Those with the Tennessee Valley Authority and Memphis Light, Gas and Water are energized now that a state-of-the-art, brand new power plant is online.
Thursday marked the dedication of the Allen Combined Cycle Power Plant, which uses natural gas and not coal to power hundreds of thousands of homes and businesses in the MLGW system.
TVA leaders said this nearly $1-billion facility not only demonstrates the utility’s stake in serving this area, but the modern plant also insures the air is cleaner and healthier for all of us to breathe.
“This is our newest and most fuel-efficient power plant on the system and one of the most fuel efficient in the United States,” said Tim Hope, TVA Vice President of Major Projects.
Standing out and sprawling out in silver, the TVA’s Allen Combined Cycle Plant is now in service and dishing out cleaner energy to the system’s largest customer, MLGW.
“This plant is a demonstration of TVA’s commitment to Memphis,” said TVA CEO Bill Johnson.
The natural gas-fired plant with adjacent solar panels replaces the now-retired nearly 60-year-old Allen Fossil Plant across the street.

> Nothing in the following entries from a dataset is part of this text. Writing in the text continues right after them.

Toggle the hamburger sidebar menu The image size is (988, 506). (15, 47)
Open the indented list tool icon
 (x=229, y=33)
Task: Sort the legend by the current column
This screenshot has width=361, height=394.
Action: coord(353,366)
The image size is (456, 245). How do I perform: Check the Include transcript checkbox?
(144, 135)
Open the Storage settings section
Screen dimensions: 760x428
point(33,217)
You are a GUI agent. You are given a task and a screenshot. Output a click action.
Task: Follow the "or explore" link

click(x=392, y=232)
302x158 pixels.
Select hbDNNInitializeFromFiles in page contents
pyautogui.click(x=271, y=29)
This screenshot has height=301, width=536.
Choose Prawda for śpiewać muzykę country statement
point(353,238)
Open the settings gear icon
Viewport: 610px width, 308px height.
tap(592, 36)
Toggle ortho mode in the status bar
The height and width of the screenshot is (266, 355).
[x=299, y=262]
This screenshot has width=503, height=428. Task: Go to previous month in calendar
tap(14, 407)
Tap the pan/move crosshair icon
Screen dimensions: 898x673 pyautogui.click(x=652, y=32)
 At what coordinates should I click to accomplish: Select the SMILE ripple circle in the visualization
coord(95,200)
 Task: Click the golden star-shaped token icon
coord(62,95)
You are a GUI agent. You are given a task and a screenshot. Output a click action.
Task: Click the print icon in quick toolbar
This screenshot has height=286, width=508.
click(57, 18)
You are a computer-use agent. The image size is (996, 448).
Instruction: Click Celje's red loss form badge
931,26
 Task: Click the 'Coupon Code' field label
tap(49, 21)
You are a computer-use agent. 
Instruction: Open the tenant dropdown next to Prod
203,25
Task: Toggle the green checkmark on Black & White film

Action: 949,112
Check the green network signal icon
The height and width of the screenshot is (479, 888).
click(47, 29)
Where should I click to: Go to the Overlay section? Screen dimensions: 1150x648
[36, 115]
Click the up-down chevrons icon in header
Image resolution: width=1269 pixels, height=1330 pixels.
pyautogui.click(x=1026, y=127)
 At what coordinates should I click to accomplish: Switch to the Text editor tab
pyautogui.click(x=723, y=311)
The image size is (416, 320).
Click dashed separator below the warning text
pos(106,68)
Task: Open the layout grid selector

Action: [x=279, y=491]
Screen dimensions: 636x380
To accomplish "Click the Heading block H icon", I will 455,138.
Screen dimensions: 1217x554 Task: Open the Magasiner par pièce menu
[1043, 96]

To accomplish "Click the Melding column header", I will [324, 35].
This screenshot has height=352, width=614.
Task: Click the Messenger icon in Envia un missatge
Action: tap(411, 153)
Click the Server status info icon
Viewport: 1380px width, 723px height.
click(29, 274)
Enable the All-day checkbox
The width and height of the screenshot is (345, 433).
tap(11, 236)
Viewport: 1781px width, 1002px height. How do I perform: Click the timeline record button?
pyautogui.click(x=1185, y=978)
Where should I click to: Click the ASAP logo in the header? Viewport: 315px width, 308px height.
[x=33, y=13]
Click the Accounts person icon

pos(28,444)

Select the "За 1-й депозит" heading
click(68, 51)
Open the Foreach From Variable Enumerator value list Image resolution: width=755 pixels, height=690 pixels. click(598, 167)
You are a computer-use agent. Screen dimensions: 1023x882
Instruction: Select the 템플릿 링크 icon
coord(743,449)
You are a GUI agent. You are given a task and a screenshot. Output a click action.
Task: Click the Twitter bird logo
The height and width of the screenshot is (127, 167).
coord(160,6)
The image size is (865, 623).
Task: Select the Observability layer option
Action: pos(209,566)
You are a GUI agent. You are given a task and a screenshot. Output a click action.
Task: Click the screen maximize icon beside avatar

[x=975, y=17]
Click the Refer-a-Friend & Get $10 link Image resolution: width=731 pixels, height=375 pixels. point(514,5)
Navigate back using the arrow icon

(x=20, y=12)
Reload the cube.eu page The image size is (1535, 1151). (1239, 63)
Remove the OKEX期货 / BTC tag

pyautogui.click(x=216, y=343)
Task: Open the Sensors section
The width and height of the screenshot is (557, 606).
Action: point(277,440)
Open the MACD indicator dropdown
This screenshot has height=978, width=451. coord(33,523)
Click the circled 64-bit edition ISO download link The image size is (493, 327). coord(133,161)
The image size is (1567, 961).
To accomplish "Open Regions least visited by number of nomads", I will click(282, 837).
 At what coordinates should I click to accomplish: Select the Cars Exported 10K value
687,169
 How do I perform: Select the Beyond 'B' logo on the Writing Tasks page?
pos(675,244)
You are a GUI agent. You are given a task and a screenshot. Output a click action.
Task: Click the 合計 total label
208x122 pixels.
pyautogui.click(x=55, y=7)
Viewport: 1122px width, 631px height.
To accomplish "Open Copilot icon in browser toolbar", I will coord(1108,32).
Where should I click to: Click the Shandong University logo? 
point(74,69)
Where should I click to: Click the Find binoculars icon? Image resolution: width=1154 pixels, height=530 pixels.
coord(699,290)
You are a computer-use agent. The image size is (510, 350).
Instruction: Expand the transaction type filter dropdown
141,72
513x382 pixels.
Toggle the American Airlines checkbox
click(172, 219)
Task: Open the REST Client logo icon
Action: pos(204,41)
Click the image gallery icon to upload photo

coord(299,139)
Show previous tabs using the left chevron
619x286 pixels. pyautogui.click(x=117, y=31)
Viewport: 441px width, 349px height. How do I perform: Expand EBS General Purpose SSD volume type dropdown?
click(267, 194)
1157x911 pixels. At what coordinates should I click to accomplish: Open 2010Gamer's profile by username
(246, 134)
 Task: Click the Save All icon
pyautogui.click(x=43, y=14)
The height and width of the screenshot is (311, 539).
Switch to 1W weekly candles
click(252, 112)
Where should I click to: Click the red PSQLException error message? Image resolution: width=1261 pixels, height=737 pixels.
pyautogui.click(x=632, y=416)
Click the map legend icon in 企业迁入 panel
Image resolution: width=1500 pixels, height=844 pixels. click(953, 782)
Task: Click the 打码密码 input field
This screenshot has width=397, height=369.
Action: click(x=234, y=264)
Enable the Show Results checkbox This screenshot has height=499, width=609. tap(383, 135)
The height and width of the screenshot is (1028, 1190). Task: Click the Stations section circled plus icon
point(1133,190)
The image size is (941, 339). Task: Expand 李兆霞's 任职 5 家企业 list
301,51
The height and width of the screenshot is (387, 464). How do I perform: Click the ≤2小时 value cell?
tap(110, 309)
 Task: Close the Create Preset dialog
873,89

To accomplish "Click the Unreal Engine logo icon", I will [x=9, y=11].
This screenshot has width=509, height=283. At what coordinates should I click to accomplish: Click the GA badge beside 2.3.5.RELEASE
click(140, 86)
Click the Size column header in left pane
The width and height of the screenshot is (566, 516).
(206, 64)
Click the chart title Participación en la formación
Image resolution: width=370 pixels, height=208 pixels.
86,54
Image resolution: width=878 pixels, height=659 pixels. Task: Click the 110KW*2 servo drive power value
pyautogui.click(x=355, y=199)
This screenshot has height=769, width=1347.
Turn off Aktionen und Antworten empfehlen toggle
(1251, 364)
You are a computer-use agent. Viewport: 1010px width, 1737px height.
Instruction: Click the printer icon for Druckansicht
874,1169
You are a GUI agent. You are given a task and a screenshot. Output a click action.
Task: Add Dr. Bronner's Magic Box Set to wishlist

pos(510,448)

Stacks once burned 7,000 tons of coal a day and spewed unhealthy chemicals into the air. But TVA leaders said this new facility cuts sulfur dioxide emissions by nearly 100% and carbon emissions by more than half.
“The addition of this plant and the elimination of the coal plant will allow Shelby County and Memphis area to continue to meet national air standards for years and years to come,” said Hope.
MLGW leaders said this plant services two-thirds of the utility’s average daily demand and is a backup to help customers avoid potential electrical disruptions.
“One of the centerpieces of what we are trying to do is to ensure that we are delivering exceptional customer value, so to the extent that this particular plant assisted with that, we are very grateful,” says MLGW President and CEO J.T. Young.
This TVA plant is not related to the proposed 2019 and 2021 MLGW electrical rate increases unveiled a few weeks ago. Those rate increases would help cover more than $340-million in needed upgrades across the MLGW system the next five years.